Current approaches used in hand rehabilitation to measure hand motion require the placement of a goniometer, wearable sensors, or markers, which are inefficient, intrusive, and hinder hand movements.
This project focuses on a markerless approach, where given an image, we aim to estimate the hand and object pose that best matches the observed image.
Markerless motion capture alleviates the need for time-consuming placement of markers. By using color and depth images from commercially available RGB-D cameras to estimate dynamic hand motion, it has the advantages of being non-contact, ubiquitous, and scalable.
We first present a minimal setup to estimate 3D hand shape and pose from a color image, using an efficient neural network running at over 75 fps on a CPU.
To overcome the lack of accuracy due to depth ambiguity, we propose a simple method using mirror reflections to create a multi-view setup. This eliminates the complexity of synchronizing multiple cameras and helps to reduce the joint angle error by half as compared to a single view setup.

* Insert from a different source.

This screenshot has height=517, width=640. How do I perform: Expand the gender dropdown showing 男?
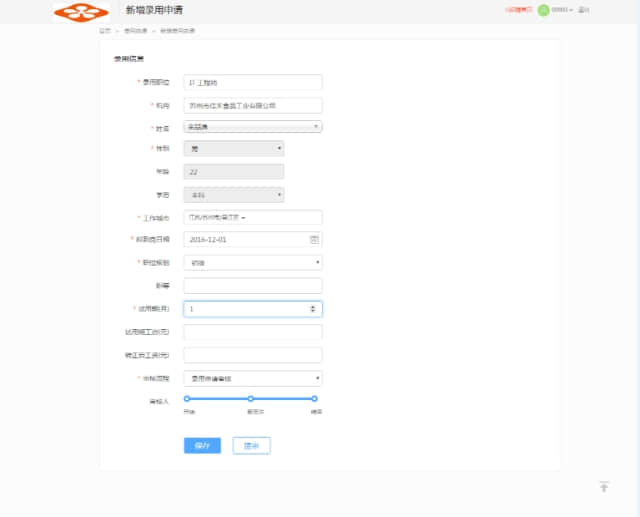233,148
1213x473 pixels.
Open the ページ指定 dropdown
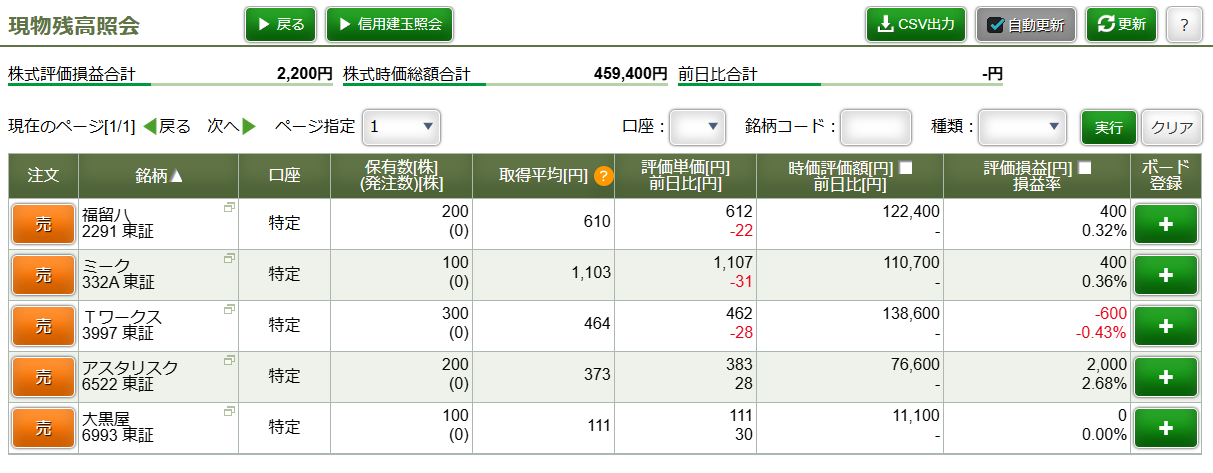(401, 127)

To consider hand-object interaction, we generate synthetic depth images of subjects with varying body shapes to train a neural network to segment forearms, hands, and objects.
In practice, the initial pose estimate or object segmentation from the neural network is never perfect, but it can be refined with model fitting. Therefore, we combine the methods to track an articulated hand model with object interaction. The method is scalable to handle a multi-view setup of 5 synchronized color cameras, achieving an average joint angle error of around 10 degrees when validated against a marker-based motion capture system.